The Sheldrake River is the largest tributary of the Mamaroneck River, which flows into Long Island Sound. The Sheldrake River watershed drains approximately 6.1 sqmi and comprises the upper Sheldrake River (north of Sheldrake Lake) and lower Sheldrake River (south of Sheldrake Lake), the east branch, the main tributary to the east branch, and various smaller tributary streams. The Sheldrake River drainage system encompasses part of Mamaroneck Town, New Rochelle, Scarsdale, and a minor portion of White Plains.

==Geography==
From its origin, the river flows south through a medium-density upscale residential neighborhood. The river then enters a culvert running partly under Fenway Golf Course, where it re-surfaces and drains into Fenway Pond. From the pond, the river flows south/southwest past the Heathcote Five Corners intersection from Scarsdale to New Rochelle, eventually ending up in Carpenter Pond. The river flows over the dam at Carpenter Pond, where it widens to an average width of 15 feet and then flows south under the Hutchinson River Parkway and along Pine Brook Boulevard for approximately 1.5 mi where it enters Sheldrake Lake. The river is fed from the reservoir over a spillway into the adjacent Goodliffe Pond.
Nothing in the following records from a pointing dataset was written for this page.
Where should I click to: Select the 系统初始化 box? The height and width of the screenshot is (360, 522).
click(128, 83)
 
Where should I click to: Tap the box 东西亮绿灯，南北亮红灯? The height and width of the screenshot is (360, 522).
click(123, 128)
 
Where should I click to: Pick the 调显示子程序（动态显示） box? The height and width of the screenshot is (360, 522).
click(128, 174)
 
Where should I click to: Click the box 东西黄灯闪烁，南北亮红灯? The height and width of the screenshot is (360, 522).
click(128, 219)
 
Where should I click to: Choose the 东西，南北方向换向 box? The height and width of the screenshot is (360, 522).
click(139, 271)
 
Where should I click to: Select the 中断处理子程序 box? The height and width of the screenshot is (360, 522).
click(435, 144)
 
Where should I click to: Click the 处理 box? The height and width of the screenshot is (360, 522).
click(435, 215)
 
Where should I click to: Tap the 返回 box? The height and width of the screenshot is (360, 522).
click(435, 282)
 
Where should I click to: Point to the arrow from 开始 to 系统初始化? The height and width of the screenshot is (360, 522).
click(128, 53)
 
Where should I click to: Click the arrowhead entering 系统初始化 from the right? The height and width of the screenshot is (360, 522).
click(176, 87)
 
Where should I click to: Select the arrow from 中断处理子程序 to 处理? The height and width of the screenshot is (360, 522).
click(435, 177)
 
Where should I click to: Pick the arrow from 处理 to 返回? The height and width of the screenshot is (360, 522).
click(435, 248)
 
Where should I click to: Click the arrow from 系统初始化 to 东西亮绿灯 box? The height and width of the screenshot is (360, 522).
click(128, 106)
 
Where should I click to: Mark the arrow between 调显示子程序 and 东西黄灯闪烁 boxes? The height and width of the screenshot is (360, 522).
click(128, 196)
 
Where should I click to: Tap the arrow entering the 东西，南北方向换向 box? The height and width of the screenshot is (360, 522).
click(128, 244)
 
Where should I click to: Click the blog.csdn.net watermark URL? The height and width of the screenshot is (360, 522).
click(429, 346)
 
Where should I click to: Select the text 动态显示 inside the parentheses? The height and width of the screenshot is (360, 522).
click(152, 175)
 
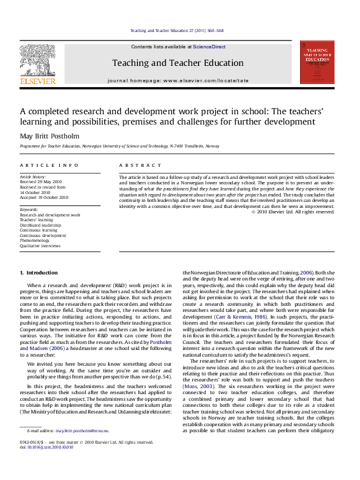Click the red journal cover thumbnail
pos(317,62)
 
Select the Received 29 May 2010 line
pos(42,181)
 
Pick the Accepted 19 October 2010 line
pos(44,197)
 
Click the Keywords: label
pos(30,210)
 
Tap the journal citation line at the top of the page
pos(177,30)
A dam and spillway at the south end of Goodliffe Pond drains into a 7 ft channel that flows east through the Bonnie-Briar Golf Course. From Goodliffe Pond, the Sheldrake River flows through Mamaroneck Town nearly parallel to Weaver Street and south to Valley Stream Road. At this point, the Sheldrake River is joined by the east branch. The Sheldrake River flows through a series of small waterfalls to Gardens Lake (also known as the Duck Pond); Gardens Lake is circular in shape and approximately 200 ft wide. Downstream from Gardens Lake, the river turns northeast through an industrial section of Mamaroneck Village and carried in culverts underneath the Interstate 95, joining the Mamaroneck River just south of the interstate at Columbus Park in Mamaroneck Village business district.
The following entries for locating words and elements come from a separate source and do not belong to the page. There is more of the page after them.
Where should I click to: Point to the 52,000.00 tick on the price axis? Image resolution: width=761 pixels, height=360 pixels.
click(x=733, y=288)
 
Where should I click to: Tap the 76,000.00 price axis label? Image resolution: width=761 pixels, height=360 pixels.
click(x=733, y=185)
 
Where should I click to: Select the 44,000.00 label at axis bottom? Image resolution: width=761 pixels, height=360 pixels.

The East Branch of the Sheldrake River originates in Scarsdale and flows south through the Quaker Ridge Golf Club and Bonnie-Briar Country Club to meet the east tributary at Fenimore Road. Below Fenimore Road, the east branch flows through Rockland Avenue to meet the Sheldrake River below Valley Stream Road.
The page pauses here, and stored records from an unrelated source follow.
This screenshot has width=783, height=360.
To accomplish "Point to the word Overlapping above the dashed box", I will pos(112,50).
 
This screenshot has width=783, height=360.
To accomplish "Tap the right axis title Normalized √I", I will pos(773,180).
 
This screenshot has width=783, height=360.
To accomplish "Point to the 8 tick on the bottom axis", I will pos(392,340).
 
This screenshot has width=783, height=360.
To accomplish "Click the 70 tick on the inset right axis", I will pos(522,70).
The Sheldrake River and east branch have been classified by the New York State Department of Environmental Conservation as Class C. According to this state water quality classification, Class C watercourses should be suitable for fishing and fish propagation and discharges to these watercourses must meet standards that enable those uses. Class C watercourses also are suitable for primary and secondary contact recreation even though other factors may limit the use for that purpose. Water quality standards for Class C watercourses include limitations on fecal coliform, pH, total dissolved solids, and dissolved oxygen.